Weaving around the lives of four characters, Karellen, the Overlord supervisor; George and Jean Greggson, a couple whose children are the first exemplars of the change in question, and Jan Rodericks, a doctoral student of mixed heritage who manages to stow away on an Overlord ship to their home planet, the novel offers multiple perspectives on humanity’s last days and decades.

From the opening conflation of Earth’s first proposed journey to Mars with the arrival of the Overlords, we’re at every moment on the verge of something great that is subverted by the overarching history playing out.

As I came to the end, I was most struck by how Clarke’s story reflects how all of our predictions for business or security or war in any coming period are subverted by how reality plays out – think of our headlines about how we might support the world’s population or protect the wildlife we have left. What we thought the future would hold a decade ago or half a century ago bears no resemblance to the present we have.

Dutch edition of Childhood’s EndThe failures of the book also include an awful lot of exposition used to get across the science necessary to the plot, but these are overshadowed by the poignance that interweaves the lives of these characters. Kerallen tells us that his race has overseen the apotheosis of several other races at the behest of what he calls the Overmind, but that the Overlords will themselves never achieve the same. George experiences a double loss, that of his children to the the change that overcomes the last generation of humans and that of the possibilities with his own wife.

‘George looked down at her with sympathy, but nothing more. It was strange how much one could alter in so short a time. He was fond of her: she had borne his children and was part of his life.
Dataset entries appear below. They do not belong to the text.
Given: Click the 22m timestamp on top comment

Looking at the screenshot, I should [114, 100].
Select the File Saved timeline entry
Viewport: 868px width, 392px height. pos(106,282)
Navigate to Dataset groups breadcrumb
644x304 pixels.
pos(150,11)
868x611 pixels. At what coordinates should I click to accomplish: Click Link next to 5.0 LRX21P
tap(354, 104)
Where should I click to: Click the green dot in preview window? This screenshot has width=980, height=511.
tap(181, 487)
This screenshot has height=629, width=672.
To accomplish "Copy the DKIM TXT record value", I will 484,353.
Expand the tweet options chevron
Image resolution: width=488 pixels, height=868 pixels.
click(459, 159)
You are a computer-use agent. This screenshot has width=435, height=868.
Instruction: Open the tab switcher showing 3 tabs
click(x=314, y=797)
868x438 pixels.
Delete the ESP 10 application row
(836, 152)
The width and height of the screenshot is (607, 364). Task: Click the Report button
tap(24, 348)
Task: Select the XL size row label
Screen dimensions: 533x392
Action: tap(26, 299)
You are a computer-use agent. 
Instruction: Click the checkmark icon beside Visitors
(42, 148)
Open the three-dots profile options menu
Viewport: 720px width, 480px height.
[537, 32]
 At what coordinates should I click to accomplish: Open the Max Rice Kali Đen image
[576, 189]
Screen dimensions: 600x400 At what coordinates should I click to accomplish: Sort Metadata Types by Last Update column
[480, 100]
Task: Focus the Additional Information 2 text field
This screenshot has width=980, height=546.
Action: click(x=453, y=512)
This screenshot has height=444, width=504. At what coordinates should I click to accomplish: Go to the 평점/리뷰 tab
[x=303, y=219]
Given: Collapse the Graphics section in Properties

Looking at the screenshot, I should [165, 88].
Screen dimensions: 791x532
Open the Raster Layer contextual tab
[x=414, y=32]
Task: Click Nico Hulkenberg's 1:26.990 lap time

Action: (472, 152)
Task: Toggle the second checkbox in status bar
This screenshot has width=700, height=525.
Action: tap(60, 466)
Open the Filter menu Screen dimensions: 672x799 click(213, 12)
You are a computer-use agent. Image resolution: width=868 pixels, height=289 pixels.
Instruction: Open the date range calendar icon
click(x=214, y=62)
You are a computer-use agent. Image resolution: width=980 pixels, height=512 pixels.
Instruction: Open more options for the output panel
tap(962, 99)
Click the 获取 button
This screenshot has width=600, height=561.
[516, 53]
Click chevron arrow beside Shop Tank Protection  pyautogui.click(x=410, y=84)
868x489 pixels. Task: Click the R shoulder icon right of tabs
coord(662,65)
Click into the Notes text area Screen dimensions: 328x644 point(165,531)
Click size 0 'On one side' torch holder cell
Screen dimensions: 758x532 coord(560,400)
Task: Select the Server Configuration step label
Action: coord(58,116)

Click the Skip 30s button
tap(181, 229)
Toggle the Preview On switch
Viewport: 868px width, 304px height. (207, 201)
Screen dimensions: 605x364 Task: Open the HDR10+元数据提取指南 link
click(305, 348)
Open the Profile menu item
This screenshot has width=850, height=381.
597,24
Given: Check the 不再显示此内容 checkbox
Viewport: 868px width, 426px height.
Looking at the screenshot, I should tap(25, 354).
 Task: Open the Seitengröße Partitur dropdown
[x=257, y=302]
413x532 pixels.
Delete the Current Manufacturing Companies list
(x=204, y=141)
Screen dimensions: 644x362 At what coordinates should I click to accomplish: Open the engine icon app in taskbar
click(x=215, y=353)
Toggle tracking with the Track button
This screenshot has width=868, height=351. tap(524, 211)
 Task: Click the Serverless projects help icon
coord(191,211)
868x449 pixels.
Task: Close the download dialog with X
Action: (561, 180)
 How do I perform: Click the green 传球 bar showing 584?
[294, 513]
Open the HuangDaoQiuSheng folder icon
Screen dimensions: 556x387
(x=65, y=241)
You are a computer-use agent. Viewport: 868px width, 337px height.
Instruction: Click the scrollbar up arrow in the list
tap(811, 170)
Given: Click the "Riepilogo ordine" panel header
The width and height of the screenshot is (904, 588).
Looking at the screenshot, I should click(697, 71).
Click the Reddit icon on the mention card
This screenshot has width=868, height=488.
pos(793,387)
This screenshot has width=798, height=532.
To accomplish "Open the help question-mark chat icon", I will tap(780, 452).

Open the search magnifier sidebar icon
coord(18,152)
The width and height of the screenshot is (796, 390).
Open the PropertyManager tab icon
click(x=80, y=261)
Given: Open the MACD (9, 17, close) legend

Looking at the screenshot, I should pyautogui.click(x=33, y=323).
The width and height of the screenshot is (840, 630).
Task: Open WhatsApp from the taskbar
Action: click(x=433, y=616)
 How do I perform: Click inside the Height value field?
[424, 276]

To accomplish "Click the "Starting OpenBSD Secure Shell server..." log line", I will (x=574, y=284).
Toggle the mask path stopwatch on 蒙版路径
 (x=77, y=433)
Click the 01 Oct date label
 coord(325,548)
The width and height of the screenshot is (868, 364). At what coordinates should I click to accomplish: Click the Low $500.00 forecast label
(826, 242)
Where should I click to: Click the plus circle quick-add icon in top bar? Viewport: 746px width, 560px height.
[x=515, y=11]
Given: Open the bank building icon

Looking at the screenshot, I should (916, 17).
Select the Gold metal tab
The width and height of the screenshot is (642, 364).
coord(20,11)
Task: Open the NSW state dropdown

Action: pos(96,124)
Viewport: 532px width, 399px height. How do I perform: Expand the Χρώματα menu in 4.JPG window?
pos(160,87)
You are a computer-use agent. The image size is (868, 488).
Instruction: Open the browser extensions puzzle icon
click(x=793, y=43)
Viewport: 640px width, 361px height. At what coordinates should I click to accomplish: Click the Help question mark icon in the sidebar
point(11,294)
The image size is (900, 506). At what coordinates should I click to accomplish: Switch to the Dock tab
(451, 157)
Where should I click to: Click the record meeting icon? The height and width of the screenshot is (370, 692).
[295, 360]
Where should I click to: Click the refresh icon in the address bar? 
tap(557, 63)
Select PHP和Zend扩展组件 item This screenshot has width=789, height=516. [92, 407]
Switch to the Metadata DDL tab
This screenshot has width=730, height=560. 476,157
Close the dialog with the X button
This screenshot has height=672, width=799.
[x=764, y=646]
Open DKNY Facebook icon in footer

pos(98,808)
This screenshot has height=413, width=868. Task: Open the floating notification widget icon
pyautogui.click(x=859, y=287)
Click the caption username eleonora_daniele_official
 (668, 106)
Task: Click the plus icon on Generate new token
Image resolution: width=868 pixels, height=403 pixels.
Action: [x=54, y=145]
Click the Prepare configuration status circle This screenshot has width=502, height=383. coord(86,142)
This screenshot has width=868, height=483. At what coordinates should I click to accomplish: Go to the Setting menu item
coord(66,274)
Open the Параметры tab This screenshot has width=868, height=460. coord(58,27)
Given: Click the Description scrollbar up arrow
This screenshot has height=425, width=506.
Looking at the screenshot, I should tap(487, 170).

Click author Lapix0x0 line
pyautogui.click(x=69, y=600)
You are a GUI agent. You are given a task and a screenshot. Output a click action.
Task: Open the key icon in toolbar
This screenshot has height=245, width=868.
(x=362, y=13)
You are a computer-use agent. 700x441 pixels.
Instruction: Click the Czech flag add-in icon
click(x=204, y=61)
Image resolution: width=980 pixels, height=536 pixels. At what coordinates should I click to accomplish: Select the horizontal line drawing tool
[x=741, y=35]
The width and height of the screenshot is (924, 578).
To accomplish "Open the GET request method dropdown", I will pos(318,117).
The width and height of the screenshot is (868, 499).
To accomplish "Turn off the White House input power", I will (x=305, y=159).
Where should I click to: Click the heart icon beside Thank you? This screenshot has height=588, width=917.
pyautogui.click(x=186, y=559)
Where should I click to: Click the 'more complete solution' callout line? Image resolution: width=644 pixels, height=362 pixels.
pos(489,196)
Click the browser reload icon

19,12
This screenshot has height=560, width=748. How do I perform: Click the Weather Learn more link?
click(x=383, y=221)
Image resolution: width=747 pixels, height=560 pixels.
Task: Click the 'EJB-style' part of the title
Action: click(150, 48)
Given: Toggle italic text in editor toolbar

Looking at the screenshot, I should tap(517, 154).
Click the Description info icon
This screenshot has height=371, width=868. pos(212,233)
But of the love which a not clearly remembered person named George Greggson had once known towards a fading dream called Jean Morrel, how much remained?’

When Jan prepares to leave Earth, he sends his sister a letter in which he expresses how little holds him to the people he know, who will all be dead when he returns in 80 years. With this storyline, Clarke cleverly engineers both a witness to the Overlords position in the cosmos and a human narrator for the end of the story. If you’ve never read it, I don’t want to give anything away, and if you have read it, I urge a rereading.